It's a big night for Seattle's Ed Murray and supporters of equality throughout the state.
The moment was a long time coming from the civil rights-driven machine powering the effort to approve Referendum 74 - and Washington's strenuous strides toward marriage equality. Gathered at the Westin in downtown Seattle, volunteers with Washington United for Marriage - the organization that did most of the campaign's heavy lifting - waited anxiously for the numbers to trickle in, indicating whether Washingtonians would put their support behind same-sex marriage.
While the earliest of numbers had the referendum down, as of 10:25 p.m., with 1,853,810 votes counted, R74 was where it deserved to be - trending toward passage, with 51.79 percent voting to approve marriage equality, and 48.21 percent on the wrong side of history.

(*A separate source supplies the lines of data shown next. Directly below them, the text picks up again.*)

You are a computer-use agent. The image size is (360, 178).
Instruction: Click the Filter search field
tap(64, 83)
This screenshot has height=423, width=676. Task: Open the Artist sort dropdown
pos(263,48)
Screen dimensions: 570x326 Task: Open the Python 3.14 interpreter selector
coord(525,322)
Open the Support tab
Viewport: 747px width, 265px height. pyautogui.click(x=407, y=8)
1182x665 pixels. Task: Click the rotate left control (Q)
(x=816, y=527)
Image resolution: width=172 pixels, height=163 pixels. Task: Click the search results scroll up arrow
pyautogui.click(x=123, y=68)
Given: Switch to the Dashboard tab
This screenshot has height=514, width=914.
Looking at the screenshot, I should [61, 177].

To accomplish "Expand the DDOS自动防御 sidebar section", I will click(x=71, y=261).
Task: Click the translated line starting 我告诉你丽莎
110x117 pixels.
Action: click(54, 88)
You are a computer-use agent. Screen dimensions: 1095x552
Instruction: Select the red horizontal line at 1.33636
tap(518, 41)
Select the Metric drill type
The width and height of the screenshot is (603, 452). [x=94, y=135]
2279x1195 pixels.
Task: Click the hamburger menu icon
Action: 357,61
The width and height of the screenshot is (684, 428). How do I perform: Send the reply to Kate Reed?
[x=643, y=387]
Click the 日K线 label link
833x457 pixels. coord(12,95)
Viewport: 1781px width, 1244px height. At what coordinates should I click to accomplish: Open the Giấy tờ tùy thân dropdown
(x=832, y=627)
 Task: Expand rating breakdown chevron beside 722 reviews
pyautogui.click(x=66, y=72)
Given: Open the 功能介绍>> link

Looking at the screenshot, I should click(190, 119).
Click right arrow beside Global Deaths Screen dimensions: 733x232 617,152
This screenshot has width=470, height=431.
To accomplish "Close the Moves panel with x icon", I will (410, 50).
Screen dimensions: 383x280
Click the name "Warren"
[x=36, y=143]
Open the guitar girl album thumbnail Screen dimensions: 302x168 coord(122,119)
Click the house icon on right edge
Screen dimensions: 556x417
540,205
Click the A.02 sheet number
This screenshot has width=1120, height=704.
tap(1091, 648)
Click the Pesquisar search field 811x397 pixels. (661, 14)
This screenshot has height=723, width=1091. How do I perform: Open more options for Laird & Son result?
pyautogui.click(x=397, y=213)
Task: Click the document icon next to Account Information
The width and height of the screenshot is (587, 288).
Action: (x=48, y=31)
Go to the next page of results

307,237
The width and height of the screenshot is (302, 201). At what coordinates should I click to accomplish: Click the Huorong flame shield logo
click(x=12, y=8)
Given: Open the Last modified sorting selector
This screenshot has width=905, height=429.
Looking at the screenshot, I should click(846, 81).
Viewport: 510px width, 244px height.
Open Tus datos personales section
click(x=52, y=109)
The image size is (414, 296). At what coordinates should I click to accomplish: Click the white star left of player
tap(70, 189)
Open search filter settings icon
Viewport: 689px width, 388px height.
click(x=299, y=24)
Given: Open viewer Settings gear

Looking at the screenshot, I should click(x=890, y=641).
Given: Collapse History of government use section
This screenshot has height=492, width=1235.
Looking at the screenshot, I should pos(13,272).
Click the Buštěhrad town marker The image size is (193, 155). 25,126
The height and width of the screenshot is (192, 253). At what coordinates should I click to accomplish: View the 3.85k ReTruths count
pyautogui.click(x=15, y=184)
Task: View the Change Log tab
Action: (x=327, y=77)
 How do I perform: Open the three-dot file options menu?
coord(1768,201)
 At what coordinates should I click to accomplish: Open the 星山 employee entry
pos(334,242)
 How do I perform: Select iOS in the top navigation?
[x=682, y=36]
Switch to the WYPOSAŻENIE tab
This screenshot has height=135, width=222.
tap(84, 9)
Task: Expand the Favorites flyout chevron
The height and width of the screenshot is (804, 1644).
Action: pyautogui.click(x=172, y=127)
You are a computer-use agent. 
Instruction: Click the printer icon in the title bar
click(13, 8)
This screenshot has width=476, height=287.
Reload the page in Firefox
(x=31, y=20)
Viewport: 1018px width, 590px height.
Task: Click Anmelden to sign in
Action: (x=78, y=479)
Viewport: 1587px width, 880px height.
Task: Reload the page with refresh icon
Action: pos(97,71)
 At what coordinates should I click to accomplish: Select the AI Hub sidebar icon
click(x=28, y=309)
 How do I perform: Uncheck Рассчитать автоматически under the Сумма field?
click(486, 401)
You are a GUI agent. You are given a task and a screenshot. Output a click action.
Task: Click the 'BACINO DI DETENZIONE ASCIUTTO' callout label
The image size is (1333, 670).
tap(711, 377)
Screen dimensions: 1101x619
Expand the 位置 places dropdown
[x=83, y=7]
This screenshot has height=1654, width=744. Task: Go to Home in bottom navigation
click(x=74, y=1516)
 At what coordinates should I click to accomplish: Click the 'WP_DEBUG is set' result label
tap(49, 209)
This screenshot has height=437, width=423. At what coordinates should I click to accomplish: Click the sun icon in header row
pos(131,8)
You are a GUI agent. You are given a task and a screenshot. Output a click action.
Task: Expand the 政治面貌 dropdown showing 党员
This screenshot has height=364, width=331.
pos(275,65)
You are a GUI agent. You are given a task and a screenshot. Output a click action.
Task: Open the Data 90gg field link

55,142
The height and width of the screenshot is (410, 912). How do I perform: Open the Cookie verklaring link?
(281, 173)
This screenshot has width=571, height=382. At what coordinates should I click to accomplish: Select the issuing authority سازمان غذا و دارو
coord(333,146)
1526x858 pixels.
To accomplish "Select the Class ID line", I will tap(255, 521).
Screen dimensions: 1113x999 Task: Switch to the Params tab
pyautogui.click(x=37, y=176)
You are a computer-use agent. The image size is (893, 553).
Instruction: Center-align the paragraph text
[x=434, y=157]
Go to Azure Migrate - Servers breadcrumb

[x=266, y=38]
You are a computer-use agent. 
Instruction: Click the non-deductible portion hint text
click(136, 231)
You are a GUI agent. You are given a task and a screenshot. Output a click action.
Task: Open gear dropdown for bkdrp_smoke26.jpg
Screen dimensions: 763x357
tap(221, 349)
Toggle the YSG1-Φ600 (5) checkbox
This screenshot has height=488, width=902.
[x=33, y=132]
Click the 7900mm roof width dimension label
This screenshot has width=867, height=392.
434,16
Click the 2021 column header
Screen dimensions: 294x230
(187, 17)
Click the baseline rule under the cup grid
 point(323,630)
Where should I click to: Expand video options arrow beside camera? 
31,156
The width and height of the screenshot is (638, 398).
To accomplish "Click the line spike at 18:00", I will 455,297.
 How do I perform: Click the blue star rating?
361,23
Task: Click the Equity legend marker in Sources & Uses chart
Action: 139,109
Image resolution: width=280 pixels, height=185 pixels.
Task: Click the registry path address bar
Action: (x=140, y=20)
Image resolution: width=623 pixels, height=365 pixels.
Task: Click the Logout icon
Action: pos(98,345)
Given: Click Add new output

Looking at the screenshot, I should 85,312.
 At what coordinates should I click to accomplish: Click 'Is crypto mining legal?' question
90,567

"We feel very good and we are cautiously optimistic," says Washington United for Marriage campaign manager Zach Silk in a press release distributed to the media. "We're at 65% in early King County returns and we're out performing in Eastern Washington. We'll need patience, but the numbers are coming in the right way. And with Maine and Maryland winning the freedom to marry, we believe we are poised to make history in Washington state. But there are still well over 400,000 ballots to be processed and we have to be patient."
State Sen. Ed Murray of Seattle summed up what was at stake with the R74 vote in late October, telling Seattle Weekly: "What is at stake is the future of the State of Washington; are we going to be a place where all citizens enjoy the same freedoms, a place where all families are treated the same? Losing would be a setback, but the generational change taking place ensures marriage equality will be a reality, if not this year, then in a few short years."
Washington wasn't the only state where history was in the process of being made Tuesday night. As noted by Silk, and according to various reports, Maine and Maryland are also approving gay-marriage laws. Meanwhile, Minnesota was rejecting a constitutional ban against it.